↓↓↓
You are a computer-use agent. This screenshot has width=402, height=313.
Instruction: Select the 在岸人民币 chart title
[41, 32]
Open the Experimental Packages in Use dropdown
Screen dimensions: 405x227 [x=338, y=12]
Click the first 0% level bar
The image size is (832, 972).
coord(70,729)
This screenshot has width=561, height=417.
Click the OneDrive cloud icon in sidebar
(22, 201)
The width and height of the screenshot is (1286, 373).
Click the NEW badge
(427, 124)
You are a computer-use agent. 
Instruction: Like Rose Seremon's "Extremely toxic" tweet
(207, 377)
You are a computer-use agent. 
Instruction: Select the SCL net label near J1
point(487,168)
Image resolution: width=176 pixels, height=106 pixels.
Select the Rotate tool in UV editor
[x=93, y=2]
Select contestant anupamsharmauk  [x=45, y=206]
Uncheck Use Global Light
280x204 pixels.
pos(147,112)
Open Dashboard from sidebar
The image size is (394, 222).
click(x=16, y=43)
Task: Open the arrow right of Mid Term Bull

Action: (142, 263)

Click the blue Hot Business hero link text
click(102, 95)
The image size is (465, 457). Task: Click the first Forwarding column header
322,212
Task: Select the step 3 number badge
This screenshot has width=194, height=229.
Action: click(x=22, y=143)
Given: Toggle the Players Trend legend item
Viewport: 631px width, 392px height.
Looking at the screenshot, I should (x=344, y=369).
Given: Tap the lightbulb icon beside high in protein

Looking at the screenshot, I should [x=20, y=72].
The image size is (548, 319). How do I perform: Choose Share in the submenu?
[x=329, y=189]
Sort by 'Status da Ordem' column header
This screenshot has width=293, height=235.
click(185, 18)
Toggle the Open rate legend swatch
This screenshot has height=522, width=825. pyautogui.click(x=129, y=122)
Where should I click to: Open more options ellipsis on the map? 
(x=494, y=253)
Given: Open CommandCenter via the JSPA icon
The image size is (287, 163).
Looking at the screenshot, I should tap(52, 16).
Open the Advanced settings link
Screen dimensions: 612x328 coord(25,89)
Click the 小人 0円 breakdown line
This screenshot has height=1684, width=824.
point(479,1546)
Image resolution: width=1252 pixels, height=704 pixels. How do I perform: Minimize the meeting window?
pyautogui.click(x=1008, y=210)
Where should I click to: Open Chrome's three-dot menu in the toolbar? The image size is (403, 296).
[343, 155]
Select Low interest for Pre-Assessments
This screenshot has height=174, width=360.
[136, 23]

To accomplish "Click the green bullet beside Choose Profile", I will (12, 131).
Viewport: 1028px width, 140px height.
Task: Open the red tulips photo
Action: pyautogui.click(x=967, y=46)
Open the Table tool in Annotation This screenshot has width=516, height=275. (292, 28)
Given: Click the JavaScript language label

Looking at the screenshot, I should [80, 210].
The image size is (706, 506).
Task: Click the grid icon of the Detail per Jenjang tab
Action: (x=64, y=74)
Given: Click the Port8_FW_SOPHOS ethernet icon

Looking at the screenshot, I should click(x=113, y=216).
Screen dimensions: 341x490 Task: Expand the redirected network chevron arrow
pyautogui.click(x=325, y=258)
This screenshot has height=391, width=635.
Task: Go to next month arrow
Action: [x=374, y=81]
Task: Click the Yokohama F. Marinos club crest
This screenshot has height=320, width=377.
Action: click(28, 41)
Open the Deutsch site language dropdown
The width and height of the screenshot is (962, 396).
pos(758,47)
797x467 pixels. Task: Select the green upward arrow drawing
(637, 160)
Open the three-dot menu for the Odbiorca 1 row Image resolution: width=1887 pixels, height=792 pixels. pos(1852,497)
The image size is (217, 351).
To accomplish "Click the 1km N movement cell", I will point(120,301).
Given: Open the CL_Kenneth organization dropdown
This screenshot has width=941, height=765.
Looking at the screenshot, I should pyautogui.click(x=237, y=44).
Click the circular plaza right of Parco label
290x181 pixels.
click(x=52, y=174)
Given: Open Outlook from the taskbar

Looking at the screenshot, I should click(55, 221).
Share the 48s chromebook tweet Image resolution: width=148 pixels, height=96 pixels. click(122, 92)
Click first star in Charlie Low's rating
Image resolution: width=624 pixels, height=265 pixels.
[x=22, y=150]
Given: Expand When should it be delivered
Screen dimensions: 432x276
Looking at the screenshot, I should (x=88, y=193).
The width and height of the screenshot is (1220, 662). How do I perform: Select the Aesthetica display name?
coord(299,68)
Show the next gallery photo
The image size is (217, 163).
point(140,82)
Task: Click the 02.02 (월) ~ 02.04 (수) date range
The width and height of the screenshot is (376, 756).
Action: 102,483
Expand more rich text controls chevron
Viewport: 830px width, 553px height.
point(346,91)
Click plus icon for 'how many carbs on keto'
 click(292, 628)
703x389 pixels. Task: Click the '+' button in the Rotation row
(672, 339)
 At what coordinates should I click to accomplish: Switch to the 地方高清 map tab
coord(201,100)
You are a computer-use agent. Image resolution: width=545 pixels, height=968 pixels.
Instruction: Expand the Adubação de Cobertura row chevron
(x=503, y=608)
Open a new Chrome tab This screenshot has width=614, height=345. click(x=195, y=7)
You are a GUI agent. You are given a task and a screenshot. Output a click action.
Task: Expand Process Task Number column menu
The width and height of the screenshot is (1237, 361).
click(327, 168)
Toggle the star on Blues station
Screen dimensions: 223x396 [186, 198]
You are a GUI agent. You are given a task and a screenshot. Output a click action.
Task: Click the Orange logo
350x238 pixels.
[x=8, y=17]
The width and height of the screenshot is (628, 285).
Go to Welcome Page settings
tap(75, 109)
↑↑↑
## PROBLEM TO WORK ON
Copy all lines above where "computer" is present.

## TASK OUTPUT
You are a computer-use agent. This screenshot has width=402, height=313.
You are a computer-use agent. 
You are a computer-use agent. 
You are a computer-use agent. Image resolution: width=545 pixels, height=968 pixels.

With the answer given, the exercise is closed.